All analyses were conducted in R v. 3.6.0, except for the discount rate estimation, which was run in MATLAB R2015a (The MathWorks, Inc.). Statistics were computed using non-parametric Wilcoxon sum rank, Wilcoxon signed rank, and Kruskal Wallis tests, parametric Two Sample t-tests, Pearson correlations, and Spearman correlations as indicated in the text. All tests were two-tailed. A Cohen’s d effect size was used when comparing linearity across cultures and was calculated by dividing the mean difference by the pooled standard deviation. A Cohen’s q effect size was calculated for the comparison of correlations across English and Mandarin speakers55. An eta-squared (η2) effect size was calculated for the linearity ANOVA using the eta_sq function from the sjstats package in R56.
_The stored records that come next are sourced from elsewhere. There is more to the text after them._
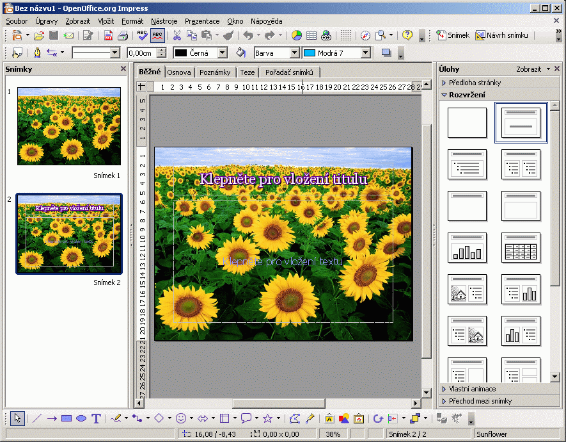Open the Navigator compass icon

pyautogui.click(x=365, y=35)
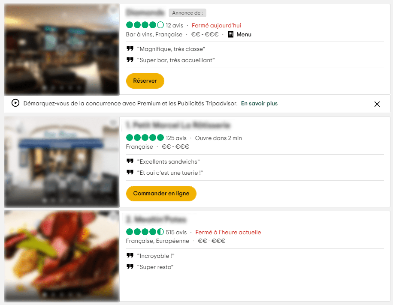Screen dimensions: 393x305
Task: Open the "Excellents sandwichs" review snippet
Action: coord(168,161)
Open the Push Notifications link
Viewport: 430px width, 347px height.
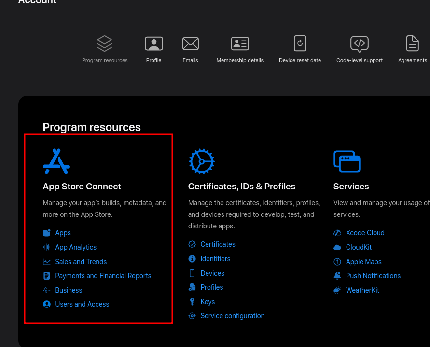coord(373,276)
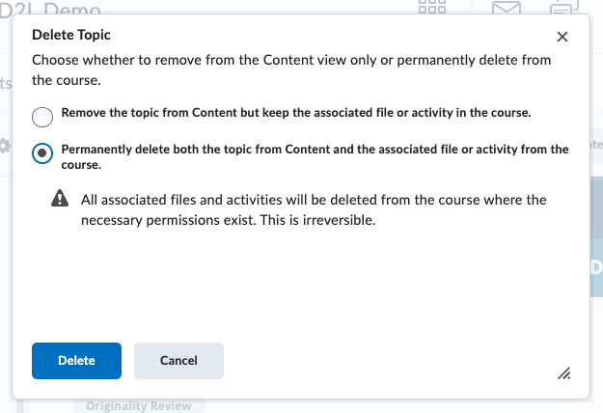The height and width of the screenshot is (413, 603).
Task: Open the subscription alerts chat icon
Action: click(562, 8)
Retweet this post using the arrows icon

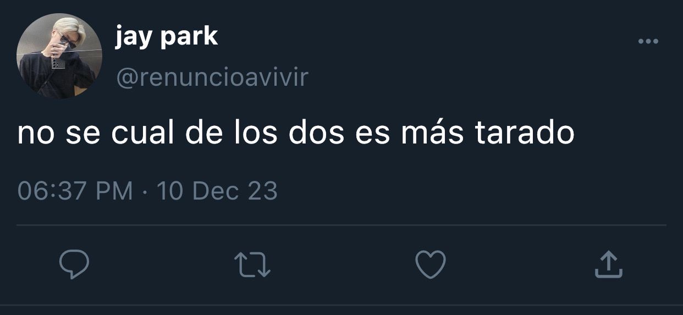tap(252, 264)
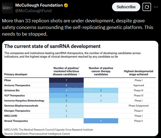Click the Highest developmental stage achieved header

(x=139, y=73)
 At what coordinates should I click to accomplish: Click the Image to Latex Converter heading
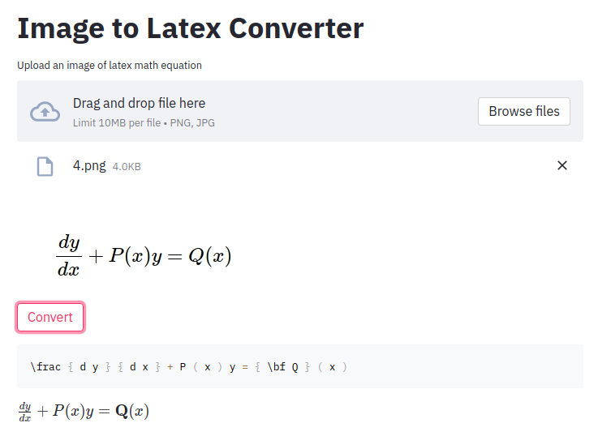[x=191, y=28]
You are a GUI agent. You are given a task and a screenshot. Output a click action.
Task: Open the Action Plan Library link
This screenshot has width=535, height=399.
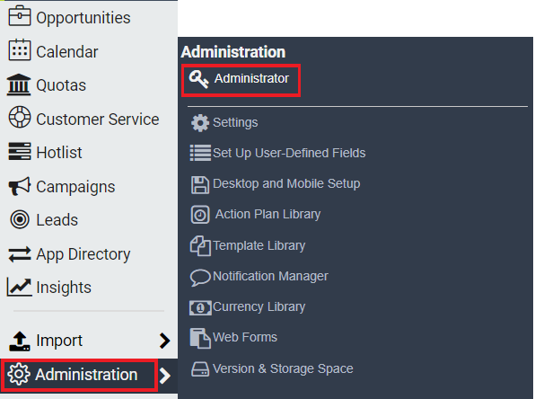[256, 214]
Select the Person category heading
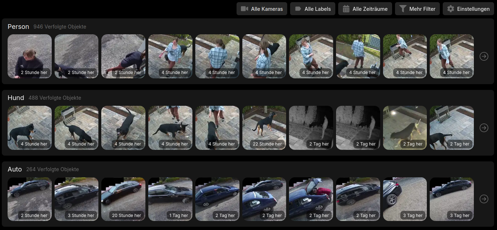 tap(18, 26)
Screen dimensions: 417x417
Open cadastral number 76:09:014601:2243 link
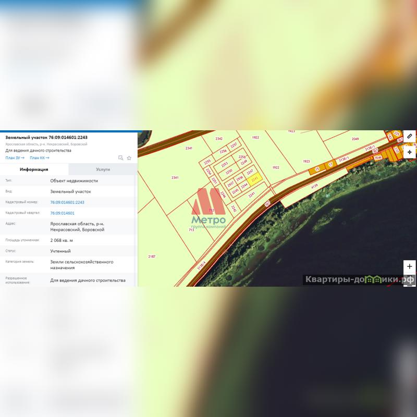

We quantified linearity by fitting a linear model, lm(Y coordinate ~ X coordinate) to each participant’s event placements and extracting the residual standard deviation associated with the model. We computed event distances by calculating the length of the vector connecting each event placement to the center of the canvas (stomach of the avatar) and PD by averaging the vector lengths across all event placements for each participant. We then dissected this PD value into the average PD for past-rated events and future-rated events in each participant. In an exploratory analysis, we examined whether the difference in PD between “further” and “closer” past/future events was associated with discount rate, however, we did not find evidence for a relationship (Supplementary Table S8).

Discount rates were estimated using a logistic regression model in MATLAB, where participants’ choices were fit using maximum likelihood estimation34. The subjective values of options were estimated using a hyperbolic discounting model: SV = A/(1 + kD). A represented the amount of the option, SV the subjective value of the option, D the delay, and k represented an individual discount parameter. Analyses were conducted using scripts provided by the Kable Laboratory.

The linearity multiple linear regression model was built using the lm() function in R and served to ensure that the effect remained when controlling for demographic factors. The regressions estimated the Type III Sum of Squares. Regressors and their scales for the linearity model included: mean event arousal, familiarity, and valence ratings (1–7), age (18–30), sex (male, female), education (high school, college, post graduate), and culture (English, Mandarin). Linear mixed models were built to examine the relationship between event distances and discount rates. These models were built using the lme4 and lmerTest packages in R and estimated significance using the Type III Sum of Squares. Fixed effects and their scales included: culturally adjusted income bracket (1–7, decline to respond, I don’t know), socioeconomic status (1–10), financial security (1–5, decline to respond), age (18–30), sex (male, female), education (high school, college, post graduate), culture (English, Mandarin), timeframe (past, future), and log k. Event name (72 total events) and participant (74 total participants) were included as random effects. In the models above, event ratings, age, SES, psychological distance, and log k were coded as continuous variables. Sex, education, culture, income bracket, financial security, and timeframe were coded as factor variables.